> [RECORDS FOR THIS EXERCISE]
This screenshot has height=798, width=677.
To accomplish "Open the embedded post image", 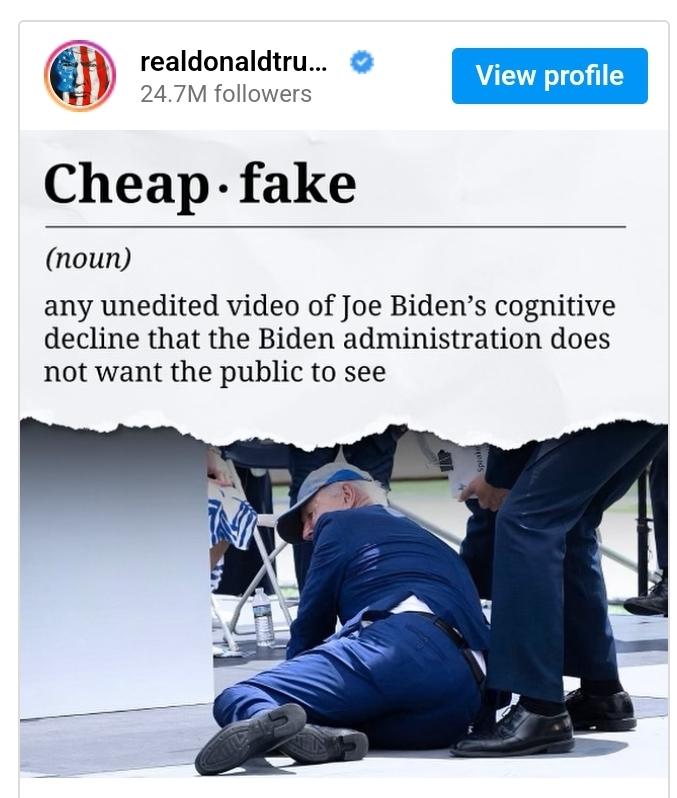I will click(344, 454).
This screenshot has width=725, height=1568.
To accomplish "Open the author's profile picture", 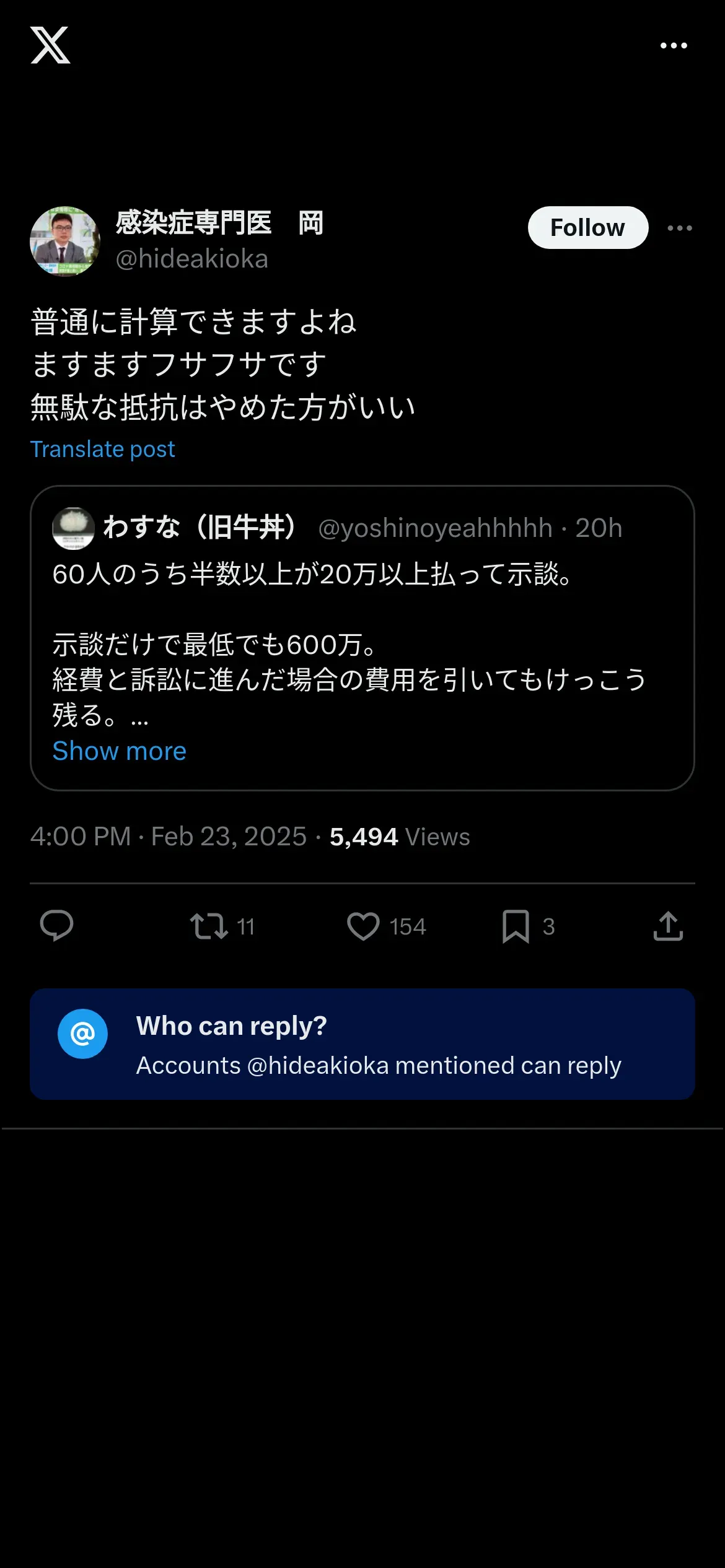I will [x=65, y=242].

--

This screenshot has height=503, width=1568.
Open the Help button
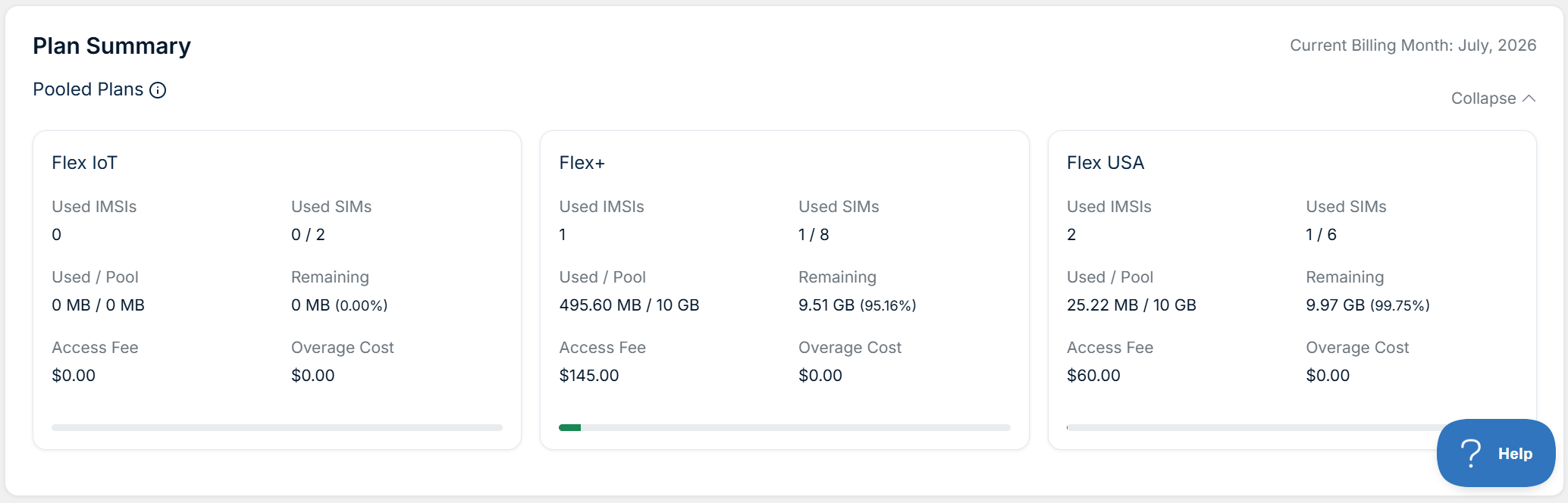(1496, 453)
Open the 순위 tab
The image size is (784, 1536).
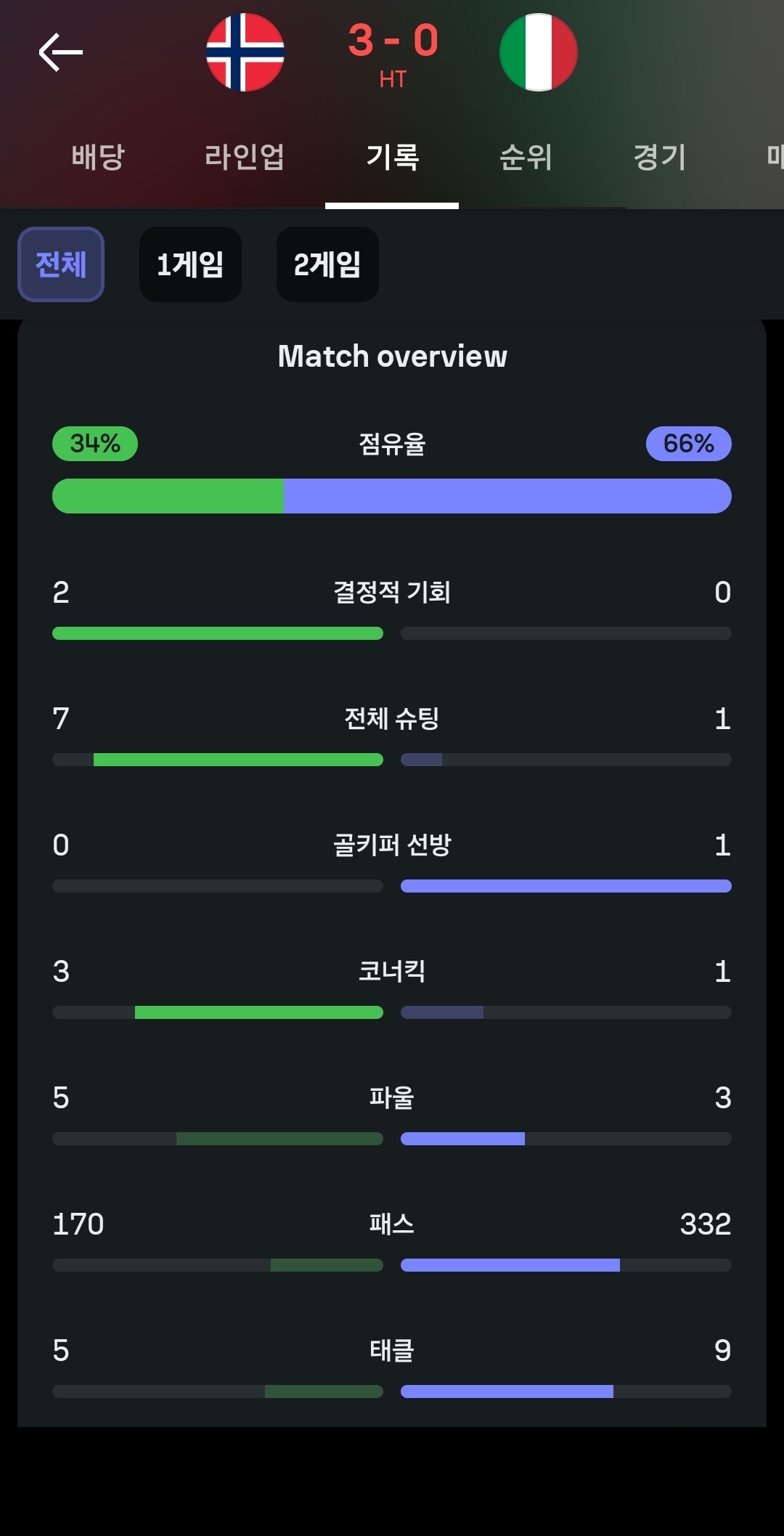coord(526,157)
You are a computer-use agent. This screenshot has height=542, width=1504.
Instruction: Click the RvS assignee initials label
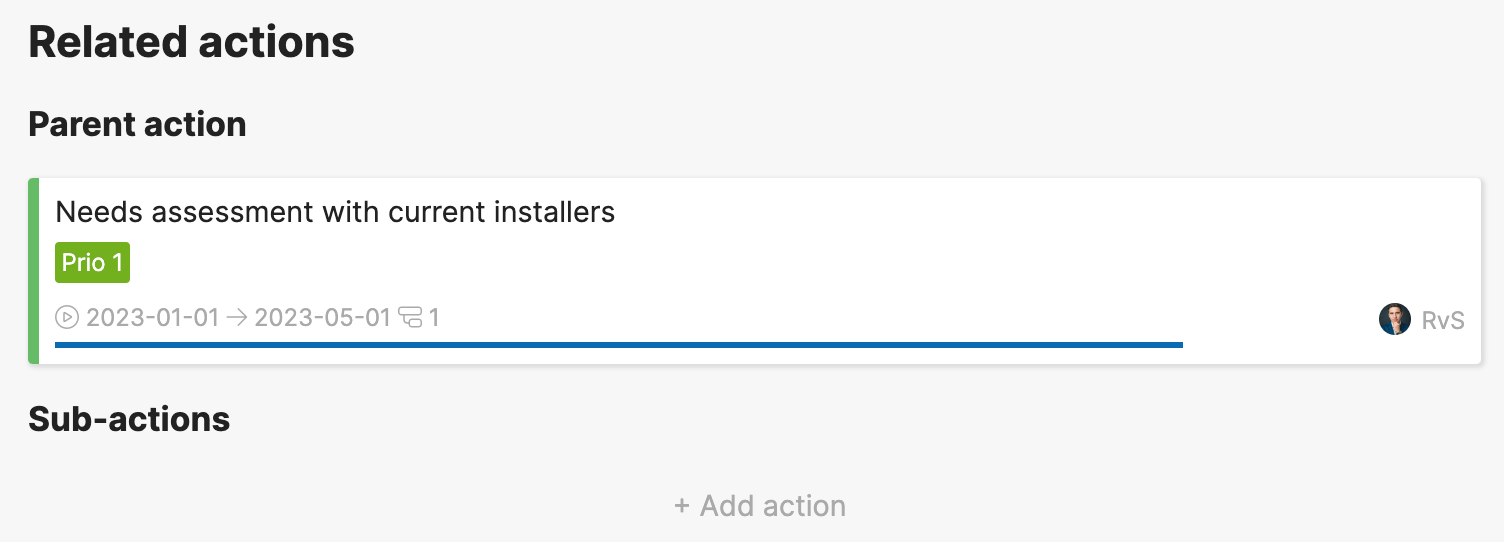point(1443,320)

> [EXERCISE GOAL] Provide only the count of lines in the material above that hold the word "width".

> [RESPONSE AREA] 4